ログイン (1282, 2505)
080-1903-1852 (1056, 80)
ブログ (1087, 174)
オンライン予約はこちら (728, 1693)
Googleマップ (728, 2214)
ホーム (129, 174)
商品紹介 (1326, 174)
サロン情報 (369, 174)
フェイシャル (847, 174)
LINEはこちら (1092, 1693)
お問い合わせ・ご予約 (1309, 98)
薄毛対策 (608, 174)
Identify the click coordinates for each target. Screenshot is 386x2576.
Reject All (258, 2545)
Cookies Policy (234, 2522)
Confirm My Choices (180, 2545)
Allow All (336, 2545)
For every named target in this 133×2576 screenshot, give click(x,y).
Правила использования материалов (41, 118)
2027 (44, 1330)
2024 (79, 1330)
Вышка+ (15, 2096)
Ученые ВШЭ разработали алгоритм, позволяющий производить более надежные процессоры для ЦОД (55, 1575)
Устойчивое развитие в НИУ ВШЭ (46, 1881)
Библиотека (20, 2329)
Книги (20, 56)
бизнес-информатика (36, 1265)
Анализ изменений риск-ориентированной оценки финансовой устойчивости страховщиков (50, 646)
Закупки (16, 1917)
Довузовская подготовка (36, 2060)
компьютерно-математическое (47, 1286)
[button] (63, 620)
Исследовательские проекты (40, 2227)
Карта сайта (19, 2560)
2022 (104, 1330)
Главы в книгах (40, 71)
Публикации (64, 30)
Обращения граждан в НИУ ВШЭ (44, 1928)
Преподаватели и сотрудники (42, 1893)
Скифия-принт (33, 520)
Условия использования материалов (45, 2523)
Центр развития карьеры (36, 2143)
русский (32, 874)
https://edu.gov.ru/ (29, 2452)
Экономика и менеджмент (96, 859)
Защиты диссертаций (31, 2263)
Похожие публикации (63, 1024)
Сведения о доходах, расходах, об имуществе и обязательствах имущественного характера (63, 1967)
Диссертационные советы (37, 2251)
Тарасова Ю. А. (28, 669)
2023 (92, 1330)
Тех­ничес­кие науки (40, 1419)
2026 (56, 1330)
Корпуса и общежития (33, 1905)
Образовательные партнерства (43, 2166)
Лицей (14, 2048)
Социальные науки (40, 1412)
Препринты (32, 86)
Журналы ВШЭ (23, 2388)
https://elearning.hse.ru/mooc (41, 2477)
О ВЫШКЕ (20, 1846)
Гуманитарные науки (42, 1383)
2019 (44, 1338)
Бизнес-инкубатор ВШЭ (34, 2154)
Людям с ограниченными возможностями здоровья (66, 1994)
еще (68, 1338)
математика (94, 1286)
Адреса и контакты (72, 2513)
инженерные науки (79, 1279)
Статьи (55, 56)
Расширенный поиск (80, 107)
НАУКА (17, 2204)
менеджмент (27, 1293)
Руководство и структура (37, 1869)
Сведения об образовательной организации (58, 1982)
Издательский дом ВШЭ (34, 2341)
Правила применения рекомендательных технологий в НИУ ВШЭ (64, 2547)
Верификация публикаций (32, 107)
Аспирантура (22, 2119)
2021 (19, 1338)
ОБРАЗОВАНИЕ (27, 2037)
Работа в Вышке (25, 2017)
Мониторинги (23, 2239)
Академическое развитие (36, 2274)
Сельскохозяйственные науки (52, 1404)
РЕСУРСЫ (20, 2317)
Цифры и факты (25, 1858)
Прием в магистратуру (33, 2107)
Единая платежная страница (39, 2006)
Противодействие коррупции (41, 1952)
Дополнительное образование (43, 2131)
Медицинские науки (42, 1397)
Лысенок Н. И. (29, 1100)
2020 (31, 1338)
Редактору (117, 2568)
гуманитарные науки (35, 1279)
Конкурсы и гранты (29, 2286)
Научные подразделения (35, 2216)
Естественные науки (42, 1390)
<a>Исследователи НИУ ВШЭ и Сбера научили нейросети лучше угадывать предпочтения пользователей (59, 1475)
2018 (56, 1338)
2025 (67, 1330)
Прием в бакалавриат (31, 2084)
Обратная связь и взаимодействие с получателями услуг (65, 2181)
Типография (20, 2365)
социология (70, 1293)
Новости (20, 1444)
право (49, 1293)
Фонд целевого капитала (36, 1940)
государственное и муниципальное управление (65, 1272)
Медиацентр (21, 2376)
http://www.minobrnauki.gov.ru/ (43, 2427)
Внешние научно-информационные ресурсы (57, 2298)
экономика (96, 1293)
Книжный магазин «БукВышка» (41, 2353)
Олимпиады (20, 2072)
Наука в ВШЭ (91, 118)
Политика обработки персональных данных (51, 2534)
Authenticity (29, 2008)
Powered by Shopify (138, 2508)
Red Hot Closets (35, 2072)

------------------------------------------------------------------------

__Task description__: The entries above hold the needed span. Transcribe exactly the lines from the one with "Лицей (14, 2048)" to the one with "Верификация публикаций (32, 107)", both included.

__Response__:
Лицей (14, 2048)
Социальные науки (40, 1412)
Препринты (32, 86)
Журналы ВШЭ (23, 2388)
https://elearning.hse.ru/mooc (41, 2477)
О ВЫШКЕ (20, 1846)
Гуманитарные науки (42, 1383)
2019 (44, 1338)
Бизнес-инкубатор ВШЭ (34, 2154)
Людям с ограниченными возможностями здоровья (66, 1994)
еще (68, 1338)
математика (94, 1286)
Адреса и контакты (72, 2513)
инженерные науки (79, 1279)
Статьи (55, 56)
Расширенный поиск (80, 107)
НАУКА (17, 2204)
менеджмент (27, 1293)
Руководство и структура (37, 1869)
Сведения об образовательной организации (58, 1982)
Издательский дом ВШЭ (34, 2341)
Правила применения рекомендательных технологий в НИУ ВШЭ (64, 2547)
Верификация публикаций (32, 107)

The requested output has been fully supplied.